Et puis, quand Arda sera livrée au domaine public, qu'adviendra-t-il ? Une vaste foire d'empoigne ? Ou une merveilleuse floraison créatrice ? Nous autres ne le saurons très probablement pas.
En réfléchissant plus avant à ta question, Daeron, je me disais que les HoME posent effectivement problème. Tolkien est en fait devenu, plus qu'un écrivain, un sujet d'étude. Une revue universitaire lui est consacré, notamment, et c'est le signe habituel auquel on reconnaît qu'un certain champ de la connaissance est devenu académique. En ce sens, la publication des brouillons de Tolkien, des différentes transformations génétiques de son légendaire, était une entreprise essentielle, sans laquelle la recherche serait restée à la fois restreinte et partielle.
Le problème, c'est que Tolkien est aussi un écrivain, et que la moindre de ses productions est vue non pas seulement comme un objet de recherche, mais également comme une œuvre. Qui plus est, le Seigneur des Anneaux, et peut-être le Silmarilion plus encore, du fait de son caractère inachevé (inabouti du moins), ont laissé un véritable sentiment de frustration ; l'univers produit en quelque sorte un sorte d'enchantement sur le lecteur qui souhaite, après son expérience de lecture, retourner dans ce monde, y revenir, y rester.

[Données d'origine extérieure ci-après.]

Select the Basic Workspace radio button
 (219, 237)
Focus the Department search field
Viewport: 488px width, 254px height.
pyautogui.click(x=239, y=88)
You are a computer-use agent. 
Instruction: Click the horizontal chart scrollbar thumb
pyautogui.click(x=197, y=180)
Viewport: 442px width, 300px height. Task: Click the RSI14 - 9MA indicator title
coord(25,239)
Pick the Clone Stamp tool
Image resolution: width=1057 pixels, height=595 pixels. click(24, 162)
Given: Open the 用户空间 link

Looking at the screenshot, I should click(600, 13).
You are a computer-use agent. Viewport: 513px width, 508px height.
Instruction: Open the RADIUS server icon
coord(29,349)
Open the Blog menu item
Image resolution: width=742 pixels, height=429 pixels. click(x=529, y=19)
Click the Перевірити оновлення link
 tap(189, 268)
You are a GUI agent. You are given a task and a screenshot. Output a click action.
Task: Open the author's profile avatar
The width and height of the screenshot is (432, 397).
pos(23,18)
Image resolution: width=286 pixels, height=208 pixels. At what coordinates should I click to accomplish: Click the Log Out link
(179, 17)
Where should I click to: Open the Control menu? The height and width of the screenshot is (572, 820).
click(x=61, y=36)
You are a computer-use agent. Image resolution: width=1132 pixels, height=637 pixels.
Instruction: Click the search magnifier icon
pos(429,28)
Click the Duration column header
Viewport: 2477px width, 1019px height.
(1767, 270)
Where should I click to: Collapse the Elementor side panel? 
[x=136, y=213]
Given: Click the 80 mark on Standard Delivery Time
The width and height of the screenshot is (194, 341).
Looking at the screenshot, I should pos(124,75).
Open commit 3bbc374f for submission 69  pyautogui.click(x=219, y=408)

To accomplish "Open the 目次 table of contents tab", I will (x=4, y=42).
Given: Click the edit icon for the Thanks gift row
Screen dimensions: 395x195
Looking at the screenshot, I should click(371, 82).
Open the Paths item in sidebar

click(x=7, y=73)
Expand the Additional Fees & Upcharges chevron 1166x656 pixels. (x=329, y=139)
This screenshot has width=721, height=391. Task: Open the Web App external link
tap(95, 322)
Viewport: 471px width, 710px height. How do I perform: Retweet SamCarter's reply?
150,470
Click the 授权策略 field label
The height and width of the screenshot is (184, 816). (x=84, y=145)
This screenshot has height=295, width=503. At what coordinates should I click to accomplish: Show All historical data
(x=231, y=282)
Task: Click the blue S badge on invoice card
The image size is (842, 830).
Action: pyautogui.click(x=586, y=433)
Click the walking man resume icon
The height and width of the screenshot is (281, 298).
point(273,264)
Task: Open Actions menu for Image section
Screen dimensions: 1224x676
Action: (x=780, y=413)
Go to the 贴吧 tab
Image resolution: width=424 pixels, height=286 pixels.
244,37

Et c'est aussi pourquoi le moindre écrit de Tolkien, fut-ce un brouillon, reçoit une telle révérence, cristallise une telle attente.
Ce que sont les HoME n'est donc pas entièrement clair, car leur statut est multiple -j'espère l'avoir fait sentir. Porte d'accès à une recherche érudite sur les mutations d'un monde subcréé, mais également, porte d'accès à ce monde lui-même, les HoME se distinguent par un vernis de rigueur, de légitimité, en même temps qu'ils sont attendus avec une certaine fébrilité par un lectorat qui n'a probablement que faire de cette dimension universitaire, et y trouve bien autre chose.
Sans doute, pour résoudre l'insatisfaction profonde laissée par la plongée dans l’œuvre de Tolkien, aurait-il fallu des continuateurs. Je pense que le fait que le Tolkien Estate ait scrupuleusement veillé à ce que ça n'arrive pas, en préférant publier cinq ou six versions de la Quenta Silmarilion, ait un choix qui honore la mémoire de Tolkien et qui fait preuve d'une fidélité rare et sincère à l'égard de son œuvre d'écrivain. Mais en même temps, ce choix ne permettra pas d'atténuer la sensation terrible de frustration d'un lectorat proprement fasciné. En ce sens, et pour faire écho à une discussion qui avait lieu non loin, il semblerait que la position de Christopher Tolkien ait fait prévaloir le respect du père, à la satisfaction des lecteurs. C'est une décision louable, très certainement.
Mais les plus grandes œuvres de l'imaginaire -la mythologie grecque, Star Wars, l'épopée de Roland, l'épopée de Manas- sont faites d'apports multiples, parfois contradictoires ; toutes celles-ci n'auraient en tout cas pas atteint un tel degré de richesse, de profondeur, s'il n'y avait eu tous ces multiples continuateurs. Christopher Tolkien préserve l'intégrité de l’œuvre paternelle, mais il la clôt tout en même temps.
Et puis, quand Arda sera livrée au domaine public, qu'adviendra-t-il ? Une vaste foire d'empoigne ? Ou une merveilleuse floraison créatrice ? Nous autres ne le saurons très probablement pas.